Simplify export procedures: Industry Mr Moyo

Golden Sibanda
Senior Business Reporter

Manufacturers have implored the Government to simplify export procedures, as industry must refocus following the recent launch of the African Continental Free Trade Area (AfCFTA), which opens a 1,3 billion people market.

This was said by United Refineries chief executive Busisa Moyo, who is also Zimbabwe Investment Development Authority (ZIDA) chairman and Confederation of Zimbabwe Industries (CZI) past president.

Further, Mr Moyo said entrenching macroeconomic stability (exchange rate, inflation), political will, efficient infrastructure (borders, roads, ICT)), retooling finance (structured finance), competitiveness and retraining will be among key requirements to tap into AfCFTA.

Speaking during a recent virtual seminar on AfCFTA, Mr Moyo said the AfCTA, which came into force in January 2021, will create more demand for economies across Africa, Zimbabwe included, but said this country needs to rethink its export strategy.

AfCFTA is the African continent’s most ambitious integration initiative, embedded in the Agenda 2063 of the African Union, whose main objective is to create a single continental market for goods and services with free movement of people and investments.

The AfCFTA is expected to increase intra-Africa trade from an existing level of about 13 to 25 percent or more through better harmonisation and coordination of trade liberalisation.

The signing of the deal at continental level creates a market of about 1,3 billion people with estimated combined gross domestic product (GDP) of over US$3,4 trillion.

So far, 54 out of 55 African countries, Zimbabwe included, have signed the trade agreement to allow duty free access of goods and services on the continent.

Mr Moyo said the AfCFTA market will drive demand for goods, which will help increase the currently diminished capacity utilisation of Zimbabwean companies.

Mr Moyo pointed out that the significant growth in plant utilisation in 2020 was largely in part a result of strong demand, locally though, when imports were restricted.

This saw industrial plant usage grow from 36 percent to an average 47 percent.
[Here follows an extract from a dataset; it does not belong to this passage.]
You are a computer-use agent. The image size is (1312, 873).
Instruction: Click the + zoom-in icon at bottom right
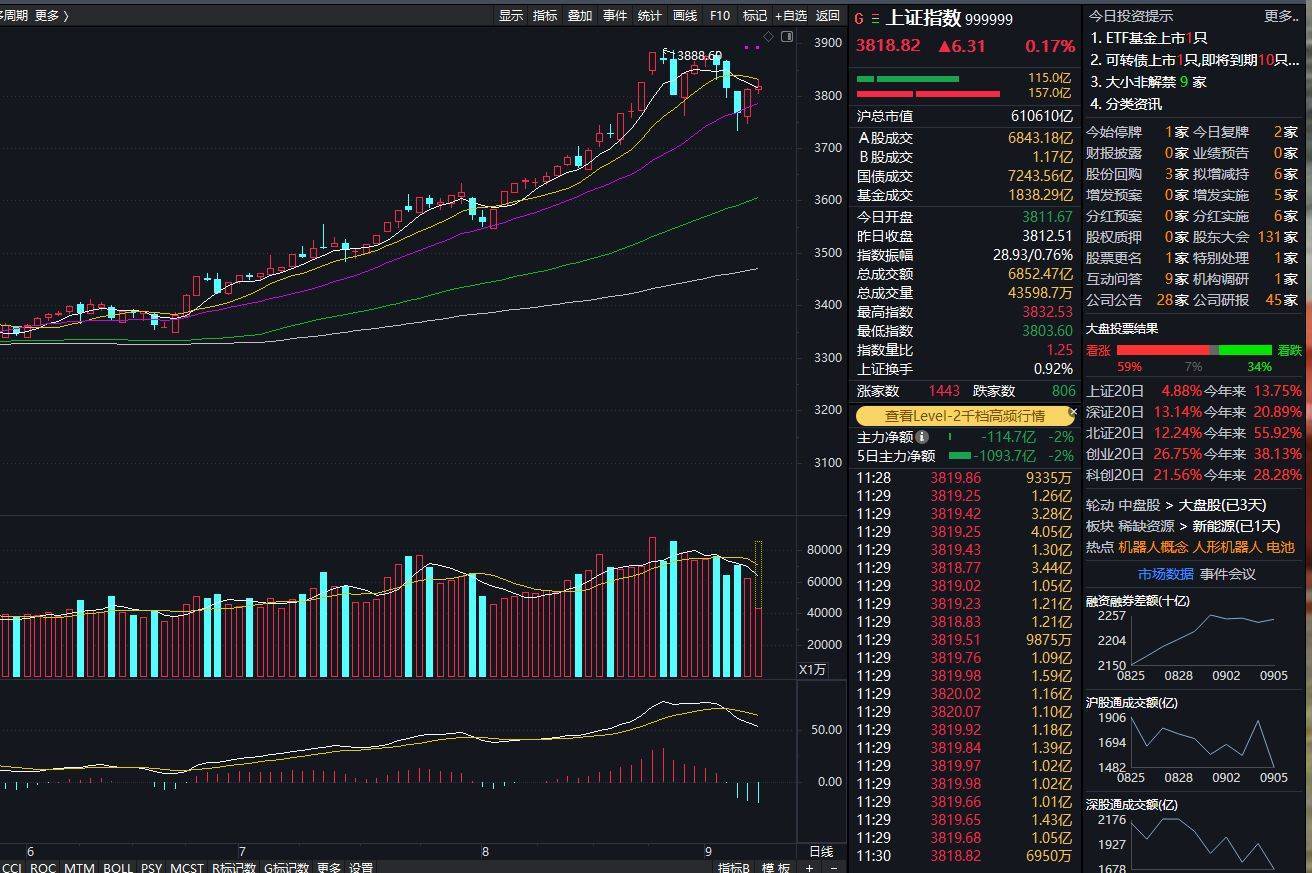click(x=808, y=869)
Industry is targeting 61 percent capacity, but has requested a number of impediments to be addressed for this to happen.

Mr Moyo said AfCFTA will have similar effect of growing industrial output if authorities address the myriad of constrains tripping firms, among them the litany of complex procedures for one to export goods.

But the ZIDA chairman reckoned that authorities need to simplify the export procedures for Zimbabwean companies to be able to optimally tap into the AfCFTA.

He gave as examples, nearly 20 documents his company URL require to export.

“I think it is high time we simplify. I am not asking us to take away the documents, but to simplify the process because a lot of industries face this challenge in the area of simplification,” Mr Moyo noted.

Manufactured exports currently constitute about 16 percent of total exports and industry believes there is significant room to expand the export basket, which is hugely dominated by raw exports, especially minerals and tobacco.

Mr Moyo said Zimbabwe was already doing export business and had basic infrastructure in place, but needed certain structural and policy flaws straightened to optimise returns from exports.

But of the reorientation towards export focussed growth, following the launch of AfCFTA, which Zimbabwe signed and ratified, was the need for paradigm shift for industry to adopt outward looking mentality.

As AfCFTA opportunities beckon, Mr Moyo said Zimbabwe was spoilt for choice and “ours is a crisis of opportunity”, where other countries are battling to find the thing “we have too many blessings.”

Tanganda managing director Henry Nemaire, who chairs CZI’s trade committee, said the Government need to work on impediments to exporting, stressing that most exporters are currently taxed at more than 100 percent.

He said the many constraints to export business have removed the incentive to export and urged authorities to restore and introduce incentives to encourage and promote exports.